Slow Photography

Whilst most of Shelley’s Fine Art photographs take many hours to construct with careful
use of natural light, this image has taken the longest to create.

flowers in a silver vase montage
Flowers in a Silver Vase

In the 17th Century the Dutch Masters painted spectacular floral arrangements, which would include flowers that were never in season at the same time. It necessitated a painstaking process of creating small studies of the flowers as they bloomed with the final composition being painted when all these had been completed. Ambrosius Bosschaert the Elder (1573-1621) was a supreme exponent of this style of painting, with elaborate arrangements often being painted on copper.

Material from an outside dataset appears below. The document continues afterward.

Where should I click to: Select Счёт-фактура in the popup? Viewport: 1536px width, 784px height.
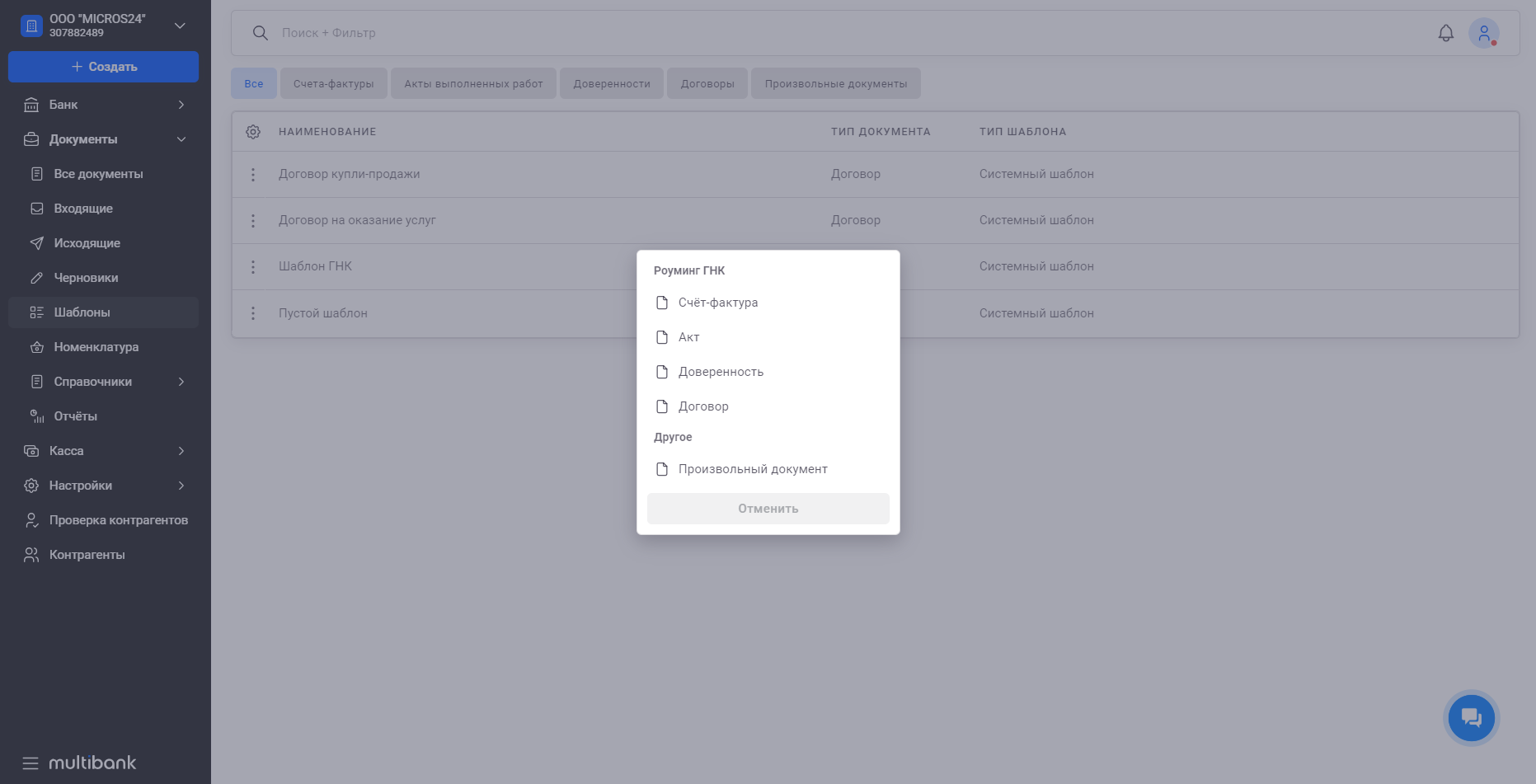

This picture is an homage to Bosschaert.

This image took more than 36 months to come to fruition. Each component was photographed independently, starting with the snowdrops in February 2015 and ending with the snail in May 2016. The photograph of each flower was then placed in the arrangement creating a bouquet, which could never actually exist in reality. Every photograph was planned in great detail ensuring the size of each flower was accurate in relation to the others and the vase that held it. 54 layers have been used to create the final image, with each element requiring many hours’ work. The multiple shoots and the extensive editing resulted in over 240 hours being dedicated to this one piece so far.

Through the window is a photograph Shelley made some years ago of the Orford Ness Lighthouse. Sadly coastal erosion has meant this iconic structure had to be demolished in 2021. The flower arrangment speaks of the seasons while the background represents longer term changes in the Earth’s climate.

This version has been shown at Art Fair East, Norwich in 2021 and at the Aldeburgh Gallery in 2022.